Const-qualification of parameters in function declaration

The first parameter is of type const char *, or pointer to constant character. This means that you can pass into the function a pointer to a string which you can't modify, for example:

const char* msg = "Hello, world!";
flash(msg, SOME_MESSAGE_TYPE);

You can't change the characters in msg; it's a pointer to const char. Passing it to a function with parameter type char* would indicate the function might change them, which would be illegal. This const in the parameter type is relevant to the caller, so is kept.

On the other hand, enum msg_type is just an enum, and will be copied into the function. When calling the function, I don't care what happens in the body of the function with type; it won't affect anything outside the function. Saying that this is const doesn't make a difference, hence the warning.
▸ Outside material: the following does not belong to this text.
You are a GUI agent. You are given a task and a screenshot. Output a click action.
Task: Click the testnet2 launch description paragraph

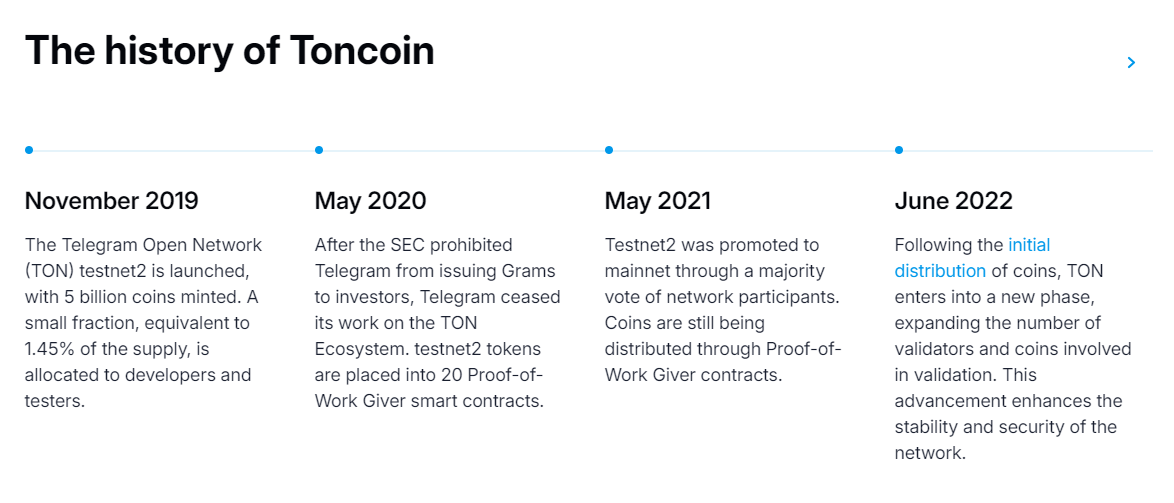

If you change the first parameter to const char *const message, then it'll warn about that too. That would indicate that you can't change what the pointer message points to, which again the caller doesn't care about because whatever pointer it passes in won't change.


This isn't really bad; it's telling you that you might be confused, but in this case it doesn't hurt anything. You should still get rid of the warning, though, because warnings indicate potential problems and clogging them with non-problematic noise just makes it less likely you'll read the important ones.


Change the header file, but not wherever flash is implemented, to not have const on the second parameter. Where it's implemented, keep the const so you don't actually change type inside the function body, but it's not needed in the declaration.


I const-qualified both parameter, why does only the latter trigger a warning?

As your warning says, it does not affect a prototype. It only affects the implementation.

Is it really bad?

It is noise in the meaning that it does not affect anything, but other than that, no.

Can I get rid of this warning?

You can safely remove the const qualifier since it is not needed.

However, it seems a bit messy to suppress warnings in general with clang-tidy. This link might help:

clang-tidy: How to suppress warnings?

But these warnings can actually be a blessing. It's not very uncommon to accidentally write int foo(const char *) instead of int foo(char * const). The latter would not trigger this warning, so if you get this warning it's a sign that you have mixed something up.